The financial data reveals several notable trends in the company's operational efficiency and profitability over the analyzed periods.
- Tax Burden Ratio
- The tax burden ratio exhibited moderate fluctuations, beginning at 0.86 in early 2015 and demonstrating a gradual decline through 2017, reaching a low of 0.60 by the third quarter of 2018. This suggests a period of reduced effective tax rates. However, from late 2018 onward, the ratio increased again, stabilizing near the initial levels by the end of the data range, indicating a partial reversal of the earlier tax burden reduction.
- Interest Burden Ratio
- This ratio followed a generally declining trend from 0.94 in March 2015 to 0.83 by the end of 2016, implying rising interest expenses relative to earnings before interest and taxes during that time. From 2017 forward, the ratio showed a slight improvement, climbing progressively to 0.90 in the third quarter of 2019, suggesting a gradual easing of interest-related expenses or improved earnings capacity in relation to those costs.
- EBIT Margin
- The EBIT margin showed a significant downward trend throughout 2015, falling from above 38% to around 25%, indicative of squeezed operating profitability in the early period. Starting from 2016, a recovery is apparent, with margins rising steadily, reaching over 43% by late 2019. This improvement signals enhanced operational efficiency or favorable cost structures supporting earnings before interest and tax.
- Net Profit Margin
- Net profit margin mirrored the EBIT margin's early decline, dropping sharply from 30.83% in March 2015 to under 18% by the end of 2015. A moderate recovery beginning in 2016 continued with some volatility, with a notable dip in late 2017. From 2018 onward, net profit margin strengthened substantially, reaching approximately 35% in the third quarter of 2019. This upward trajectory reflects improved bottom-line profitability, likely benefiting from the combined effects of operating margin improvements, stable interest costs, and variable tax burdens.
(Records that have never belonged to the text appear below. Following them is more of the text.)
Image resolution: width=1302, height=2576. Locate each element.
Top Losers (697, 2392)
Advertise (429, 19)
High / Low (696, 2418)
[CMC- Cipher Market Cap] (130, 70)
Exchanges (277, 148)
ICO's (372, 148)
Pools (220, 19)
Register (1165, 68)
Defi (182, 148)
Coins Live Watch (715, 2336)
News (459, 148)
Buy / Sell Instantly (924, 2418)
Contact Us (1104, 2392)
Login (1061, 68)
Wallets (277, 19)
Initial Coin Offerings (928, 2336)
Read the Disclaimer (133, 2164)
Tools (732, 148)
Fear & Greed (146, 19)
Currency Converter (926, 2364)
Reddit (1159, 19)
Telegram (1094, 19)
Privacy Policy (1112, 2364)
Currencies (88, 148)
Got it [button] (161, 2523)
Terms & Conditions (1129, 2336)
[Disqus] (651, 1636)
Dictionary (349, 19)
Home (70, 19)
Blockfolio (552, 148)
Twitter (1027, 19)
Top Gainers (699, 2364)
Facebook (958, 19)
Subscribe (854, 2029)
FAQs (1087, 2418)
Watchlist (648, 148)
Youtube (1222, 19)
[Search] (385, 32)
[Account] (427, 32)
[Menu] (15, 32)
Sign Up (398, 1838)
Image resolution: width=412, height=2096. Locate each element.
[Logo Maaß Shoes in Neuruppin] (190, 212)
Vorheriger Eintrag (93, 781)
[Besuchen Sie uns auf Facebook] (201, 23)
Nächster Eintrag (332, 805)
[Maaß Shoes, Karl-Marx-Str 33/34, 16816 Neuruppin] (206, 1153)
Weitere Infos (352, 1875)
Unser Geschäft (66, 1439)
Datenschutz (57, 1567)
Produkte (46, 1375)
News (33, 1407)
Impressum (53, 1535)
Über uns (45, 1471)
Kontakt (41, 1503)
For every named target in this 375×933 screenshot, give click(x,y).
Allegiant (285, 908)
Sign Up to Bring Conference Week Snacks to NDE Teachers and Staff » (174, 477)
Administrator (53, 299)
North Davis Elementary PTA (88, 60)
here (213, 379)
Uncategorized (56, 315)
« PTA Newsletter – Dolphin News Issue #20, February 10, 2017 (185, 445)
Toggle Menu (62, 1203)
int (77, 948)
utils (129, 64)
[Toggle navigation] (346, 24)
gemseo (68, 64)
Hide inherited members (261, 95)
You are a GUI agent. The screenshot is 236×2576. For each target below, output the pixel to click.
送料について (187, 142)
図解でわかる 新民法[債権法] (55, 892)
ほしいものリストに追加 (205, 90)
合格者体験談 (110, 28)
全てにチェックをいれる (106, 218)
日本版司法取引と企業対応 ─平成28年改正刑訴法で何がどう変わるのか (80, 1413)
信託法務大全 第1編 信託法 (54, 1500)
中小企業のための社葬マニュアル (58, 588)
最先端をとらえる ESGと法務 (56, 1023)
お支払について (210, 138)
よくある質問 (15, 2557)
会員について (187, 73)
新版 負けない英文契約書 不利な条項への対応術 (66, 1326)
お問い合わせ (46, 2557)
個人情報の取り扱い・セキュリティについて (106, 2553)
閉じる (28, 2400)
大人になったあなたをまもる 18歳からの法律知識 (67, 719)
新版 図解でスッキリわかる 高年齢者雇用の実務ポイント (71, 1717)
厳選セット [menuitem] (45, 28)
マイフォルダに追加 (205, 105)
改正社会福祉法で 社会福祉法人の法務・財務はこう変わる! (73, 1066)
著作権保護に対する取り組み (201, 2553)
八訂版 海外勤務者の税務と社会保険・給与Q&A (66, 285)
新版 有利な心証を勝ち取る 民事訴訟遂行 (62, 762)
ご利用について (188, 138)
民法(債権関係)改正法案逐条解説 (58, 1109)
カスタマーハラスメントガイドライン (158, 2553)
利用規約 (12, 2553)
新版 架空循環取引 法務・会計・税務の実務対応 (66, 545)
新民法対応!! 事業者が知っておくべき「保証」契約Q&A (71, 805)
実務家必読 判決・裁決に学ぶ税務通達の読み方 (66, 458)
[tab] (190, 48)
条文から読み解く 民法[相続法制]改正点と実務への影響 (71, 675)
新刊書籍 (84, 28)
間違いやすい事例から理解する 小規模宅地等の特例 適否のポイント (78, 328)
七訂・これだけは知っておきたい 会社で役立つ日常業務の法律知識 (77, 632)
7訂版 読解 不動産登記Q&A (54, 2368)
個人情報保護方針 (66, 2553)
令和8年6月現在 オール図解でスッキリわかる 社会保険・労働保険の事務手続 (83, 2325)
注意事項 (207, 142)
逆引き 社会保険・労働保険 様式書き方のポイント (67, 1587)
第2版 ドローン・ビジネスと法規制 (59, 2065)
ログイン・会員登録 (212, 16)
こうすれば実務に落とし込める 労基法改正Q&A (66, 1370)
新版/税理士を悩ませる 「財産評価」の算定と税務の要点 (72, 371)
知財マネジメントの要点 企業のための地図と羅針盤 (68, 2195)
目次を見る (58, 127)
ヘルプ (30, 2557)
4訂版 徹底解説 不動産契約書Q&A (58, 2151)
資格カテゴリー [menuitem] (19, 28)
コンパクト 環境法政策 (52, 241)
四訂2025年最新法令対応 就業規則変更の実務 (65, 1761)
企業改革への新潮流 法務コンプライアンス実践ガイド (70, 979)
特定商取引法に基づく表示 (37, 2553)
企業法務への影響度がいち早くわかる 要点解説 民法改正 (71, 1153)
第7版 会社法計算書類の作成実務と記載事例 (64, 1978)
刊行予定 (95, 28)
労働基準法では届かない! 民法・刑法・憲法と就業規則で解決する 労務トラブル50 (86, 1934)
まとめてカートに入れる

Overall, the data illustrate a period of initial pressure on profitability ratios in 2015, followed by progressive operational and net profitability recovery through 2019. The fluctuations in tax and interest burdens appear to have influenced net margins, but the dominant trend is one of improving earnings performance and efficiency toward the latter periods.